Sie brauchen oft Unterstützung bei der Alltagsmobilität, vor allem, wenn das Kind zu laufen beginnt. Ich denke hier zum Beispiel an alltägliche Situationen wie Spaziergänge im Park oder an die Fortbewegung an öffentlichen Orten. Wir unterstützen sie auch mit Büchern in Brailleschrift, mit Audiodateien oder mit barrierefreien Spielsachen. Zudem bieten wir psychologische Beratung, helfen bei der Verwendung von Babyartikeln oder begleiten sie auf die Entbindungsstation.
Über welche Ausbildung verfügen die Fachpersonen, die mit blinden oder sehbeeinträchtigten Eltern arbeiten?
Unsere Mitarbeitenden wurden spezifisch geschult, insbesondere in den Bereichen Mobilität, Ergotherapie und angepasste Pflege für Eltern mit Behinderung. Wir sensibilisieren unser Team aber auch auf Themen wie Tragetechniken oder notwendige Anpassungen im Alltag.
Finden Sie problemlos genügend qualifiziertes Personal?
Leider ist das ganz schwierig. Es gibt zum Beispiel kaum spezifische Kurse für situationsgerechte Tragetechniken. Ferner gibt es nur wenige Mobilitätstrainerinnen und -Trainer, was die Rekrutierung von Fachkräften zusätzlich erschwert.
Könnte Ihr Projekt auch ausserhalb Frankreichs funktionieren? Und wenn ja, was wären die Voraussetzungen?
Ja, das wäre in angepasster Form in anderen Ländern umsetzbar. Die Voraussetzung für ein reibungsloses Funktionieren wäre eine angemessene Finanzierung.
Wie sehen Sie die Zukunft des Projekts?
Es wäre schön, wenn unsere Elternberatungsstelle sowohl in Fachkreisen als auch in der breiten Öffentlichkeit noch bekannter würde und wir noch mehr Familien mit spezifischen Bedürfnissen begleiten könnten. Damit betroffene Familien noch stärker profitieren, möchten wir zudem die gegenseitige Unterstützung und Motivation von Menschen mit Behinderung fördern.

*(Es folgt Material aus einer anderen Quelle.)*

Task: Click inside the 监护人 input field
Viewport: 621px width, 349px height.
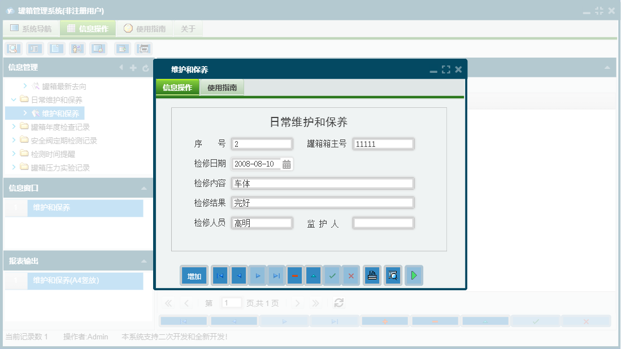Action: tap(383, 223)
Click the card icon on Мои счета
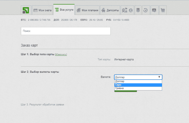This screenshot has width=189, height=123. point(35,10)
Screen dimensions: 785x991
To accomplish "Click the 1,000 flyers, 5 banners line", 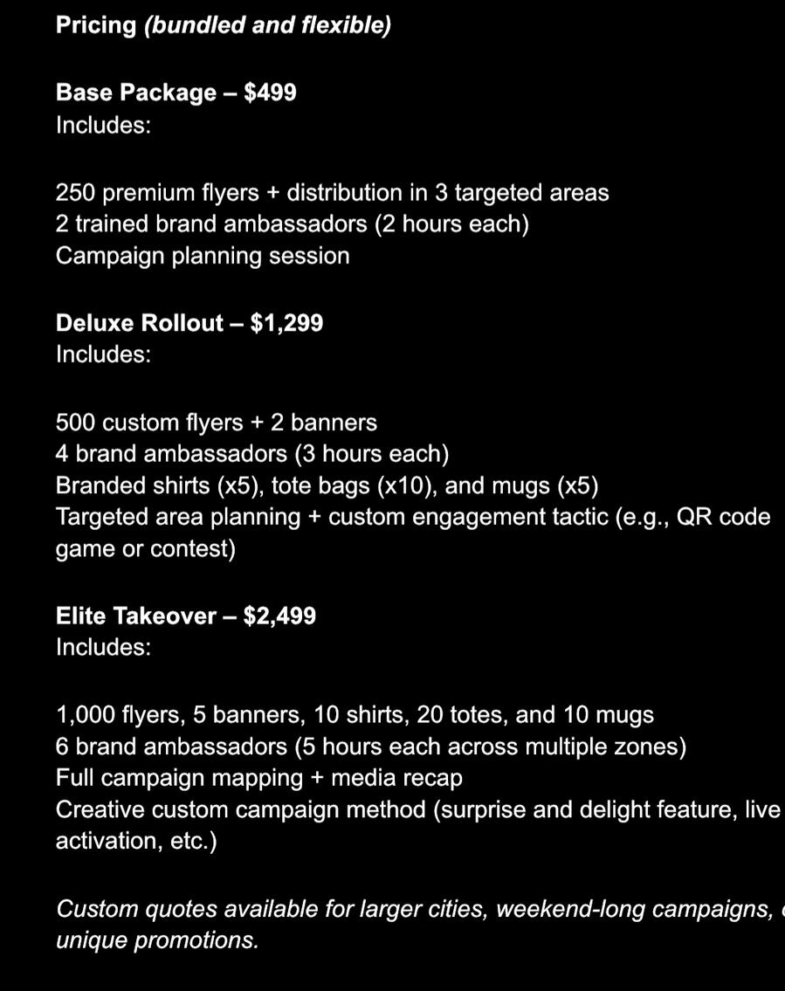I will [x=355, y=715].
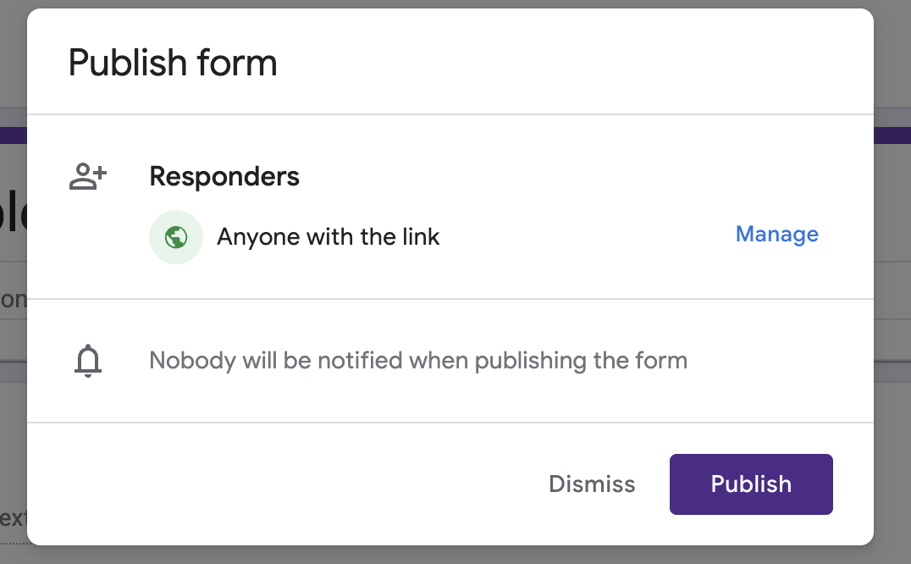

Haben Sie Tipps oder Empfehlungen für ähnliche Organisationen im Ausland?
Anderen Organisationen empfehle ich eine Hospitation bei CAP Parents, um sich mit den Fachpersonen auszutauschen und etwas über die Sichtweisen der begleiteten Familien zu erfahren. Ein solcher Austausch könnte wertvolle Denkanstösse für die Umsetzung ähnlicher Dienstleistungen liefern.